Terah shouted from within. “It’s clear, Father!”

Now two centuries were inside the House, and Volac still hadn’t shown her mask.

She was still waiting.

“Ready?” Elise asked James, knowing that there was no way to be ready for such a thing.

But he tugged on the wrists of his gloves, checking that they were in place, and he nodded.

Elise gestured for the remaining centuries to follow her and headed inside.

Terah was admiring the destruction of the plantation, her fell beast dancing on its splayed feet. It stepped on the spiked path and didn’t seem to care. “Was this your work, Father?”

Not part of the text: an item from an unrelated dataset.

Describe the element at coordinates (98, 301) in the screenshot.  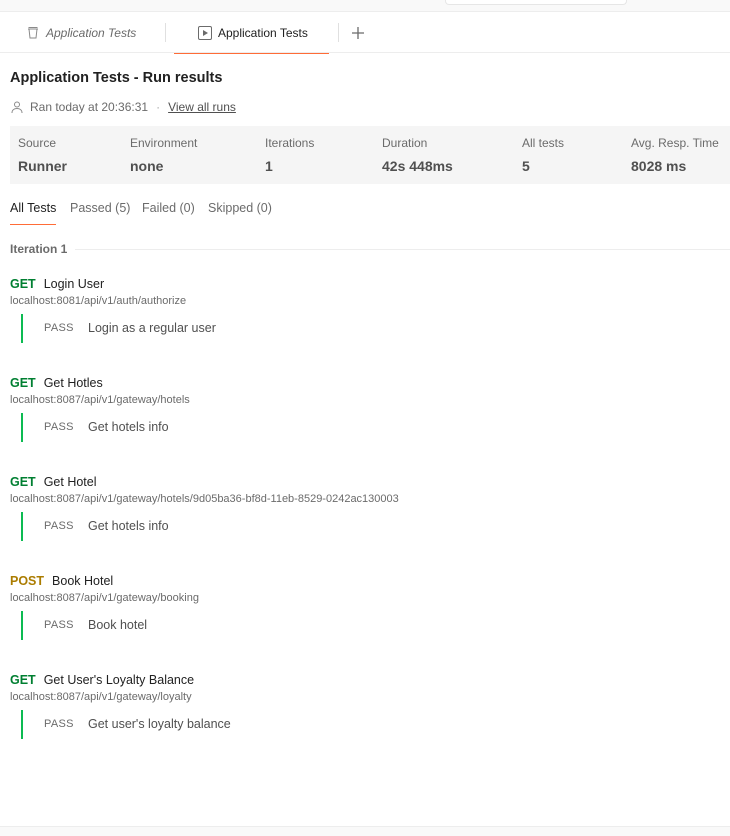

“That was Volac herself,” Elise said, skimming the horizon for any signs of the demon. She didn’t see anything. It shouldn’t have been easy to find a near-invisible creature, but she thought that Volac would probably be hard to miss.

The fiends of the first century scrambled around the empty building. Elise followed the right flank as they headed around the wing. James kept up silently.

The canyon stretched ahead of them, twisting sinuously through Volac’s vast property. But between the edge of the canyon and Elise stood the first of the flesh farms. The fields were much like the flesh gardens at the Palace, but with tens of thousands of hands jutting from the soil instead of dozens.

Other seemingly disembodied limbs were embedded in the rock as well: elbows and knees and the occasional curve of hairy skull. A harvester stood motionless on the side of the field, its hopper filled with twitching fingers and scraps of rotting flesh.